- _WHAT YOU SHOULD DO_: Reproduce each of the following entries verbatim, without altering any character.

○ ○ ○

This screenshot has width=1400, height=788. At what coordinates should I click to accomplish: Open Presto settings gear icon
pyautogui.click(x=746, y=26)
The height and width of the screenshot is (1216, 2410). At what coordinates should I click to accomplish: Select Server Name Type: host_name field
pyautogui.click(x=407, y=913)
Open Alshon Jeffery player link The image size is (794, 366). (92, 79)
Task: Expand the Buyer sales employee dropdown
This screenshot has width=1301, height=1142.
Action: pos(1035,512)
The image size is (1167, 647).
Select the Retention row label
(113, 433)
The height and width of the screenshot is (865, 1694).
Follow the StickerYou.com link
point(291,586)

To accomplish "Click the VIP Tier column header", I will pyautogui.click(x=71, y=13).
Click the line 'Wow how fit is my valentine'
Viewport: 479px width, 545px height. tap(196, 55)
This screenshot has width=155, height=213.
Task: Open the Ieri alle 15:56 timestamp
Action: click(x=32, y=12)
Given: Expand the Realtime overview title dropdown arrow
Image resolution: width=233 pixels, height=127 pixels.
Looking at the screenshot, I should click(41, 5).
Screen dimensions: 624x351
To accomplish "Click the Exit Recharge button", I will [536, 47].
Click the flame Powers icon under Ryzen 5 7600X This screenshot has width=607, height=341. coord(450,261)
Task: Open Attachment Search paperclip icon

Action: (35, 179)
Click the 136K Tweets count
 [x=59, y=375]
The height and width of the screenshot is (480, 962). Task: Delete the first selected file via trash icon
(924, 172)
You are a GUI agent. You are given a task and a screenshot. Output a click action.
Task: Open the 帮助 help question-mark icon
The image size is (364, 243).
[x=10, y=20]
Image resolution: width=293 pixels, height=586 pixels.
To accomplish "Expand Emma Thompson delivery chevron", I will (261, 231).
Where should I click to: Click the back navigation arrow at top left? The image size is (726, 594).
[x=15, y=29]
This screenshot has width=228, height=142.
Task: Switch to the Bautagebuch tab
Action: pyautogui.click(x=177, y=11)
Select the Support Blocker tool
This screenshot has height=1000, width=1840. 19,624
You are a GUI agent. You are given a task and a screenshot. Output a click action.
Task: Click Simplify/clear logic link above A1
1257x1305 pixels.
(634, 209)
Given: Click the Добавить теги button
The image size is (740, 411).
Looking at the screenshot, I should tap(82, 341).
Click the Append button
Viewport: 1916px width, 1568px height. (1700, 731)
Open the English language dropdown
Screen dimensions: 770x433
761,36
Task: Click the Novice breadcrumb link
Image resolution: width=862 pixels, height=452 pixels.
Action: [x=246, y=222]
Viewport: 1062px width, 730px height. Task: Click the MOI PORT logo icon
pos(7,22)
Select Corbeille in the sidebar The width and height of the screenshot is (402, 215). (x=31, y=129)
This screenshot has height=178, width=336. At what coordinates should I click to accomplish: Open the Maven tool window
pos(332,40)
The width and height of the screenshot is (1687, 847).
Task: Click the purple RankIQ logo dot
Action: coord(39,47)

○ ○ ○

- _REPLY TO THE TASK_:
This screenshot has width=1400, height=788. At what coordinates should I click to accomplish: Open Presto settings gear icon
pyautogui.click(x=746, y=26)
The height and width of the screenshot is (1216, 2410). At what coordinates should I click to accomplish: Select Server Name Type: host_name field
pyautogui.click(x=407, y=913)
Open Alshon Jeffery player link The image size is (794, 366). (92, 79)
Task: Expand the Buyer sales employee dropdown
This screenshot has width=1301, height=1142.
Action: pos(1035,512)
The image size is (1167, 647).
Select the Retention row label
(113, 433)
The height and width of the screenshot is (865, 1694).
Follow the StickerYou.com link
point(291,586)

To accomplish "Click the VIP Tier column header", I will pyautogui.click(x=71, y=13).
Click the line 'Wow how fit is my valentine'
Viewport: 479px width, 545px height. tap(196, 55)
This screenshot has width=155, height=213.
Task: Open the Ieri alle 15:56 timestamp
Action: click(x=32, y=12)
Given: Expand the Realtime overview title dropdown arrow
Image resolution: width=233 pixels, height=127 pixels.
Looking at the screenshot, I should click(41, 5).
Screen dimensions: 624x351
To accomplish "Click the Exit Recharge button", I will [536, 47].
Click the flame Powers icon under Ryzen 5 7600X This screenshot has width=607, height=341. coord(450,261)
Task: Open Attachment Search paperclip icon

Action: (35, 179)
Click the 136K Tweets count
 [x=59, y=375]
The height and width of the screenshot is (480, 962). Task: Delete the first selected file via trash icon
(924, 172)
You are a GUI agent. You are given a task and a screenshot. Output a click action.
Task: Open the 帮助 help question-mark icon
The image size is (364, 243).
[x=10, y=20]
Image resolution: width=293 pixels, height=586 pixels.
To accomplish "Expand Emma Thompson delivery chevron", I will (261, 231).
Where should I click to: Click the back navigation arrow at top left? The image size is (726, 594).
[x=15, y=29]
This screenshot has width=228, height=142.
Task: Switch to the Bautagebuch tab
Action: pyautogui.click(x=177, y=11)
Select the Support Blocker tool
This screenshot has height=1000, width=1840. 19,624
You are a GUI agent. You are given a task and a screenshot. Output a click action.
Task: Click Simplify/clear logic link above A1
1257x1305 pixels.
(634, 209)
Given: Click the Добавить теги button
The image size is (740, 411).
Looking at the screenshot, I should tap(82, 341).
Click the Append button
Viewport: 1916px width, 1568px height. (1700, 731)
Open the English language dropdown
Screen dimensions: 770x433
761,36
Task: Click the Novice breadcrumb link
Image resolution: width=862 pixels, height=452 pixels.
Action: [x=246, y=222]
Viewport: 1062px width, 730px height. Task: Click the MOI PORT logo icon
pos(7,22)
Select Corbeille in the sidebar The width and height of the screenshot is (402, 215). (x=31, y=129)
This screenshot has height=178, width=336. At what coordinates should I click to accomplish: Open the Maven tool window
pos(332,40)
The width and height of the screenshot is (1687, 847).
Task: Click the purple RankIQ logo dot
Action: coord(39,47)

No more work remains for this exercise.